◆ **Given exercise 1**
Reproduce everything in the forum thread below, from "Thanks Adr_0 I" down to "## Hermies (4/12/17)".
◆ **Given exercise 2**
Answer these questions using the forum thread below:
(a) How long does barls say an auto tune takes?
(b) What wattage is the immersion heater Hermies uses?
(c) Which PID model is on davidanunn's boil kettle?

How long does an auto tune take?


----------



## evoo4u (31/5/17)

I tried auto-tuning, but in my setup, it just screwed things up, so I took Adr_0's advice, and manually tuned. Pretty good now, with temp being held within a 0.3C band at the probe. So in the mash-tun, it evens out beautifully.


----------



## barls (31/5/17)

an hour or so but i set then walk away.
its more about getting a base line to then tweak from.


----------



## Hermies (13/6/17)

Thanks Adr_0 I am greatfull that we have an electronics wizard like yourself on this site . I have approx 5mt of copper coil in my 7.5lt pot and am heating it with a 2400W immersion heater . The question is ,I have a difference between the liquid out into the mash tun @ 67.7* it is 1* under the SV and the difference increases as I raise the temp higher at 87.7* it reads 84.6* . Is there a way of decreasing that difference ? I have an rkc CD101 .


----------



## Hermies (4/12/17)

Just recently purchased a new PID from Inkbird thought my old PID was going haywire , set up the new PID and it was doing a similar thing to my old PID turned out it was the temp sensor was playing up .Slaps hand on forehead .


----------



## davidanunn (11/10/18)

Hermies said:


> Just recently purchased a new PID from Inkbird thought my old PID was going haywire , set up the new PID and it was doing a similar thing to my old PID turned out it was the temp sensor was playing up .Slaps hand on forehead .



Hey Hermies, wondering if I have the same issue. The SYL-2352 PID on my boil kettle shows temp sensor dropping in and out, and eventually goes loopy, flashing all sorts of numbers before freezing. Comes back after being powered down a while. Is that anything like you saw?

◆ **Information shown**
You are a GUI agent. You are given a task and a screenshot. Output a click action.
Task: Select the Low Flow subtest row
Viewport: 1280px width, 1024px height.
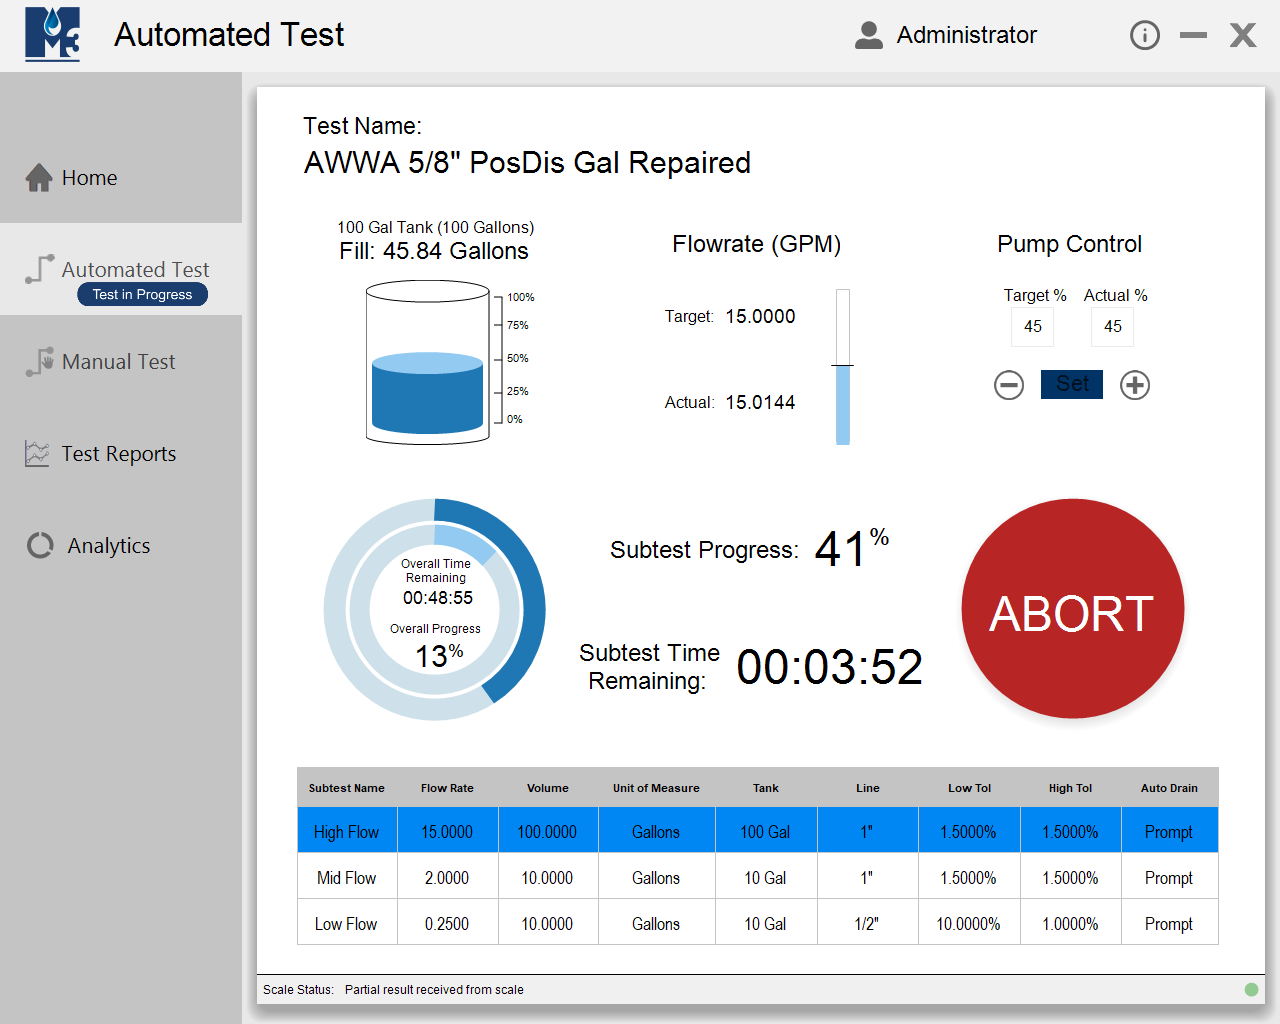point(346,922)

◆ **Expected output 1**
Thanks Adr_0 I am greatfull that we have an electronics wizard like yourself on this site . I have approx 5mt of copper coil in my 7.5lt pot and am heating it with a 2400W immersion heater . The question is ,I have a difference between the liquid out into the mash tun @ 67.7* it is 1* under the SV and the difference increases as I raise the temp higher at 87.7* it reads 84.6* . Is there a way of decreasing that difference ? I have an rkc CD101 .


----------



## Hermies (4/12/17)

◆ **Expected output 2**
(a) An hour or so.
(b) 2400W.
(c) The SYL-2352.